STORED DATA »
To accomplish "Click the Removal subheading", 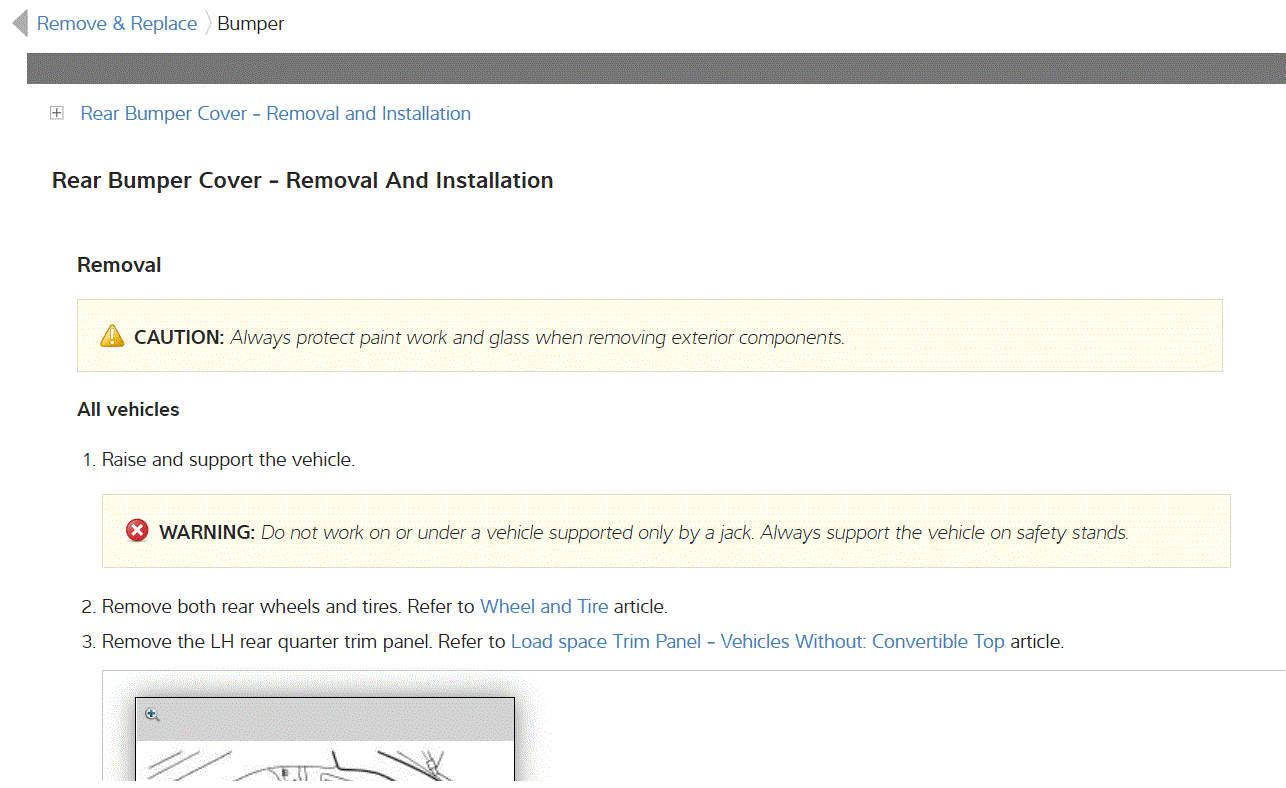I will pyautogui.click(x=119, y=265).
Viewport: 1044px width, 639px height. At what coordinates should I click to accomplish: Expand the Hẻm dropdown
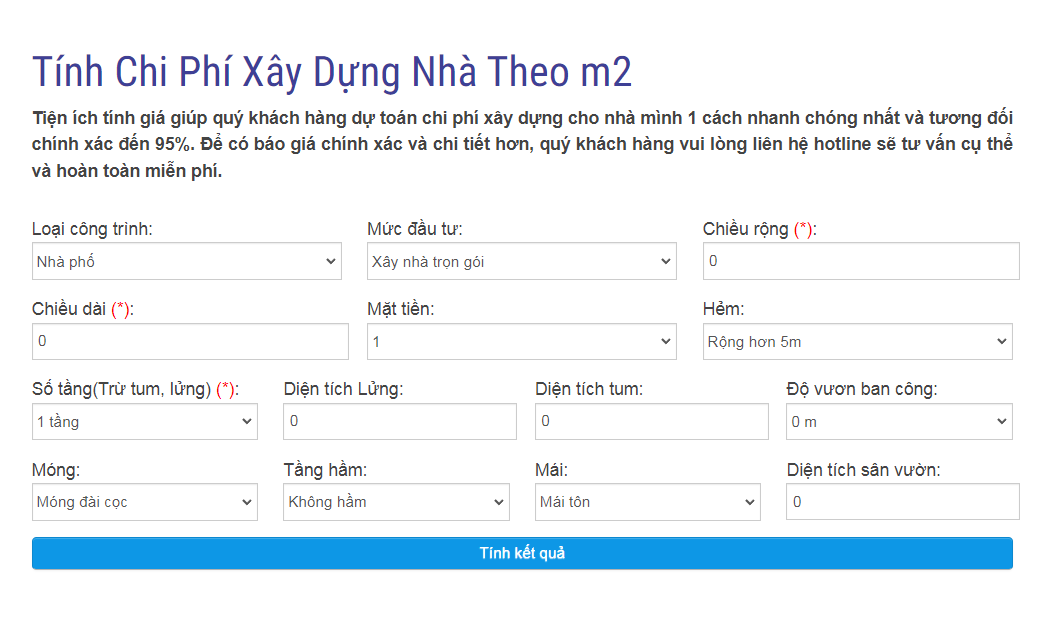click(x=857, y=342)
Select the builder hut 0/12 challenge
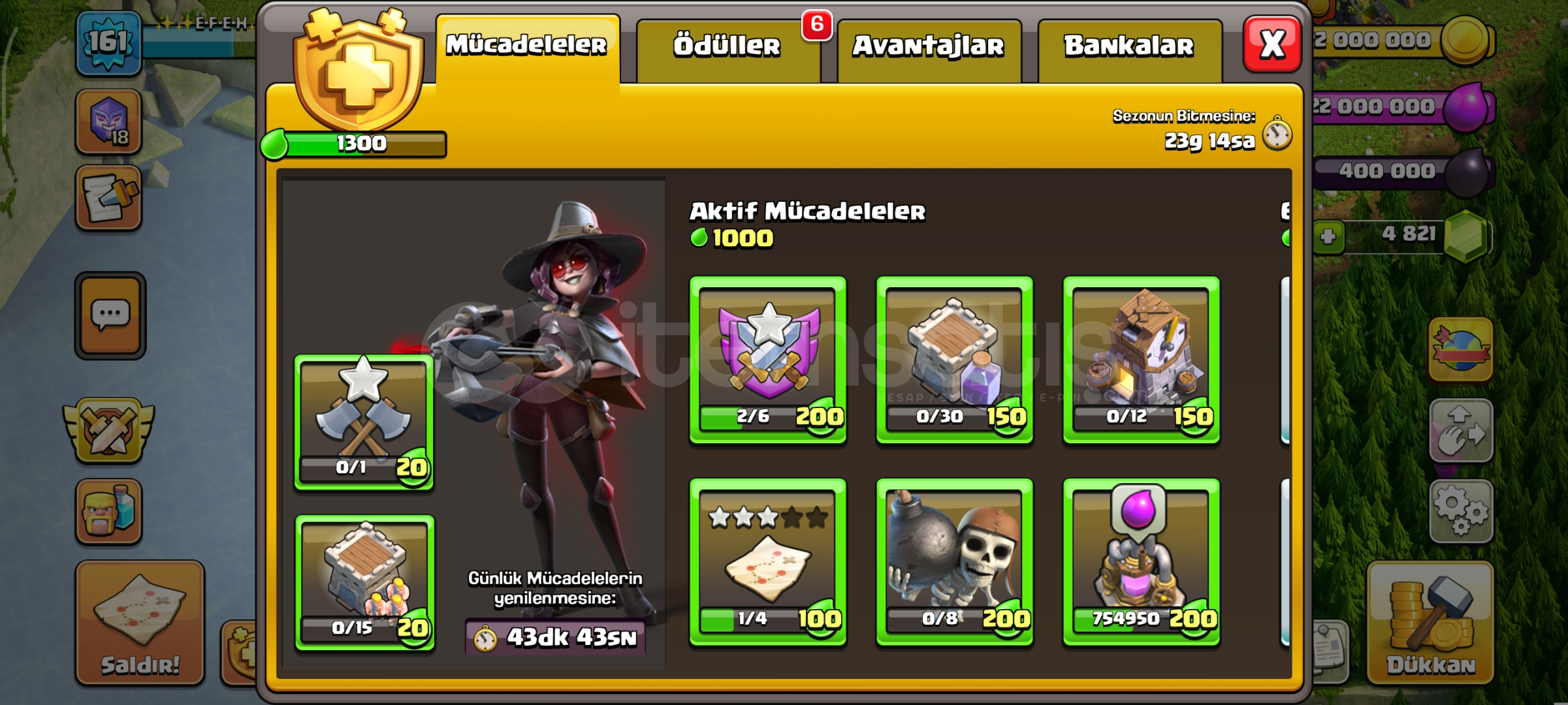 (x=1141, y=360)
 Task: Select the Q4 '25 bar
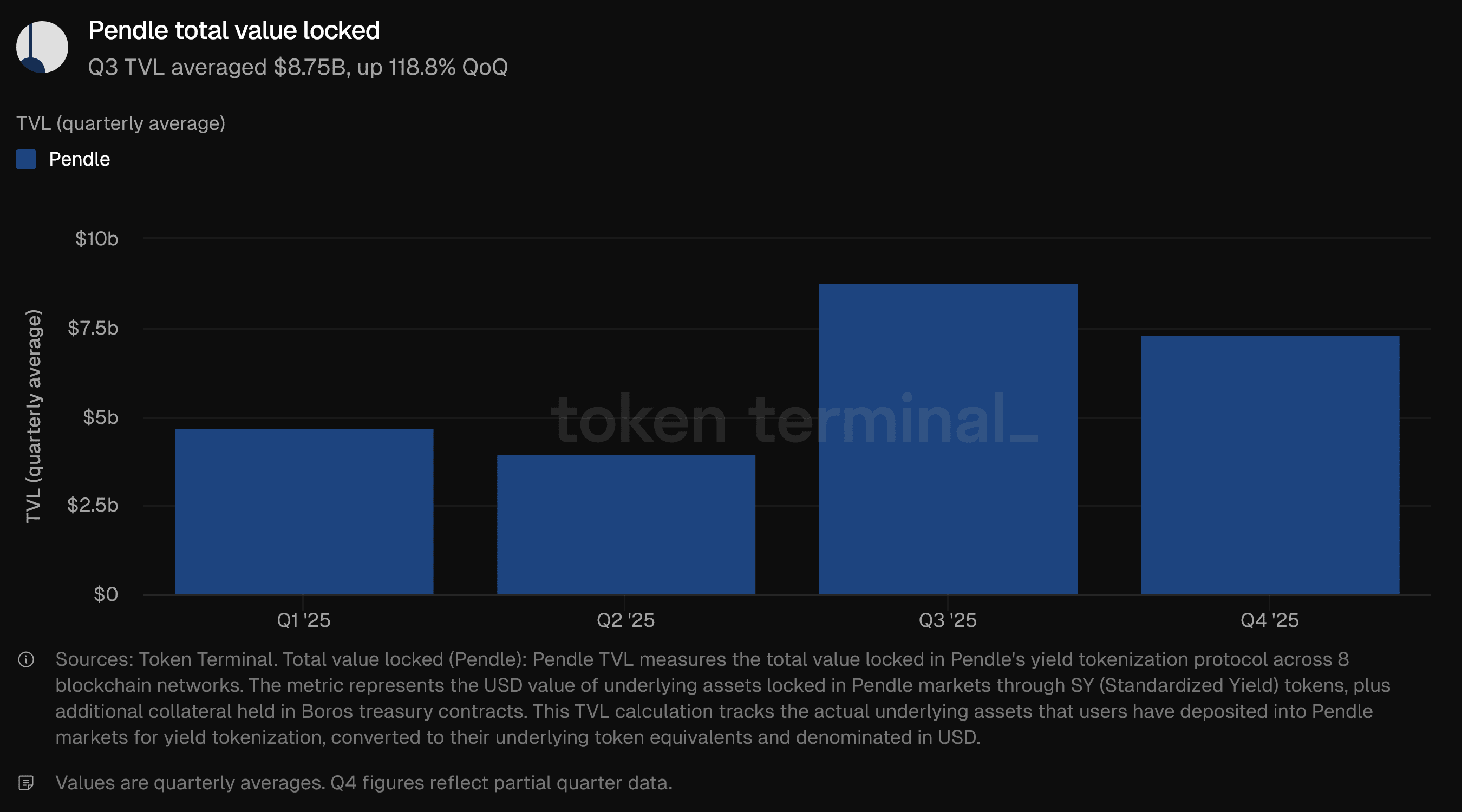click(x=1270, y=466)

ACTIVITY » Start with the line that holds "Select the builder hut 0/12 challenge" and retype each line through the last one in the data, exactly and without pictures.

RESPONSE BELOW »
Select the builder hut 0/12 challenge
 (x=1141, y=360)
 Task: Select the Q4 '25 bar
click(x=1270, y=466)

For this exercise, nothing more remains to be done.